A certain Jacqueline, an expeditious man, accosted some passing artisans:
“Come here, you!”
He treated them to ten sous’ worth of wine and said:
“Have you work?” “No.” “Go to Filspierre, between the Barriere Charonne and the Barriere Montreuil, and you will find work.”
At Filspierre’s they found cartridges and arms.
Certain well-known leaders were going the rounds, that is to say, running from one house to another, to collect their men. At Barthelemy’s, near the Barriere du Trone, at Capel’s, near the Petit-Chapeau, the drinkers accosted each other with a grave air.
They were heard to say:
“Have you your pistol?”
“Under my blouse.”
“And you?”
“Under my shirt.”
In the Rue Traversiere, in front of the Bland workshop, and in the yard of the Maison-Brulee, in front of tool-maker Bernier’s, groups whispered together.
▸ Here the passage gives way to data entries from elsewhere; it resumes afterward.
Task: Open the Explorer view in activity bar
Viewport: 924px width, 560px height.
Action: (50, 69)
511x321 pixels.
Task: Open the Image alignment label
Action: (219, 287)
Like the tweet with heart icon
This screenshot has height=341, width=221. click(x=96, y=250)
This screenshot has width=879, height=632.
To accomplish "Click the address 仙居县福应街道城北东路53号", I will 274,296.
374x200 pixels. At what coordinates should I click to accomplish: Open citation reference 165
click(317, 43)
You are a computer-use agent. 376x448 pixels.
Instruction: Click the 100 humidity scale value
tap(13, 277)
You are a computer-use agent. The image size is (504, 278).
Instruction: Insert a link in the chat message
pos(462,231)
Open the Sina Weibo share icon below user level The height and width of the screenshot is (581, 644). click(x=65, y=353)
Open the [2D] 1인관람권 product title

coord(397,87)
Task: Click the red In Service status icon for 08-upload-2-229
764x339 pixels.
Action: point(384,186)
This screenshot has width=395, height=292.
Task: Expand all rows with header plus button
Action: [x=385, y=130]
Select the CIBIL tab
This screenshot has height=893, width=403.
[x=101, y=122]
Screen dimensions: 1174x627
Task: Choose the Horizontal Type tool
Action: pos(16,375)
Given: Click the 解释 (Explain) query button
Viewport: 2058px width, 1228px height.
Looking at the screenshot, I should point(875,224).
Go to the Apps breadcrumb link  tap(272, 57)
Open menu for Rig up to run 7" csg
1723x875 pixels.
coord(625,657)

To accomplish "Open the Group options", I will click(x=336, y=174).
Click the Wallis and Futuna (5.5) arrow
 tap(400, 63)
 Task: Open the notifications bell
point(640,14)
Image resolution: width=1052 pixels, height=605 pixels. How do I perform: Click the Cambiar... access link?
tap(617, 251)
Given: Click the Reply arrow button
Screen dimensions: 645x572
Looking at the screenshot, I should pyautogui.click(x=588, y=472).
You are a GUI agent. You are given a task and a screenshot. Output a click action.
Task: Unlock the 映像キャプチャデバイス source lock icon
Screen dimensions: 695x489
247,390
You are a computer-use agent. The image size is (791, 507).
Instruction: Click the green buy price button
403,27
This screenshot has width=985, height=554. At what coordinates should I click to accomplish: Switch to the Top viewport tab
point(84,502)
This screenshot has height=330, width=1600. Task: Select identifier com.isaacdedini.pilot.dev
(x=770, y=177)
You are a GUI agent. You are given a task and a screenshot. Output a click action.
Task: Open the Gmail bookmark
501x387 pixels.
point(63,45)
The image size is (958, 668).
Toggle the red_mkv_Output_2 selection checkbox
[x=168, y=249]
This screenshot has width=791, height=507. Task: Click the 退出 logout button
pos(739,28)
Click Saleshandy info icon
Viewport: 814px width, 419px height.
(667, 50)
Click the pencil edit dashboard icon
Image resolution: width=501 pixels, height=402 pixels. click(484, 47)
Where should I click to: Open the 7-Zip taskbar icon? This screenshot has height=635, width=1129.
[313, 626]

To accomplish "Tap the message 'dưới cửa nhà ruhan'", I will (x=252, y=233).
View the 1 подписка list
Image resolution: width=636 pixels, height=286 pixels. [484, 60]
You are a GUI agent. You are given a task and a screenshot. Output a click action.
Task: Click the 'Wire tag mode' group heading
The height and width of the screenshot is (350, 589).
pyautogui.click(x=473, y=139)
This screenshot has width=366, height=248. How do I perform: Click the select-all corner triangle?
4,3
Among them was observed a certain Mavot, who never remained more than a week in one shop, as the masters always discharged him “because they were obliged to dispute with him every day.”
Mavot was killed on the following day at the barricade of the Rue Menilmontant.
Pretot, who was destined to perish also in the struggle, seconded Mavot, and to the question:
“What is your object?” he replied:
“Insurrection.”
Workmen assembled at the corner of the Rue de Bercy, waited for a certain Lemarin, the revolutionary agent for the Faubourg Saint-Marceau.
Watchwords were exchanged almost publicly.
On the 5th of June, accordingly, a day of mingled rain and sun, General Lamarque’s funeral procession traversed Paris with official military pomp, somewhat augmented through precaution.
Two battalions, with draped drums and reversed arms, ten thousand National Guards, with their swords at their sides, escorted the coffin.
The hearse was drawn by young men.
The officers of the Invalides came immediately behind it, bearing laurel branches.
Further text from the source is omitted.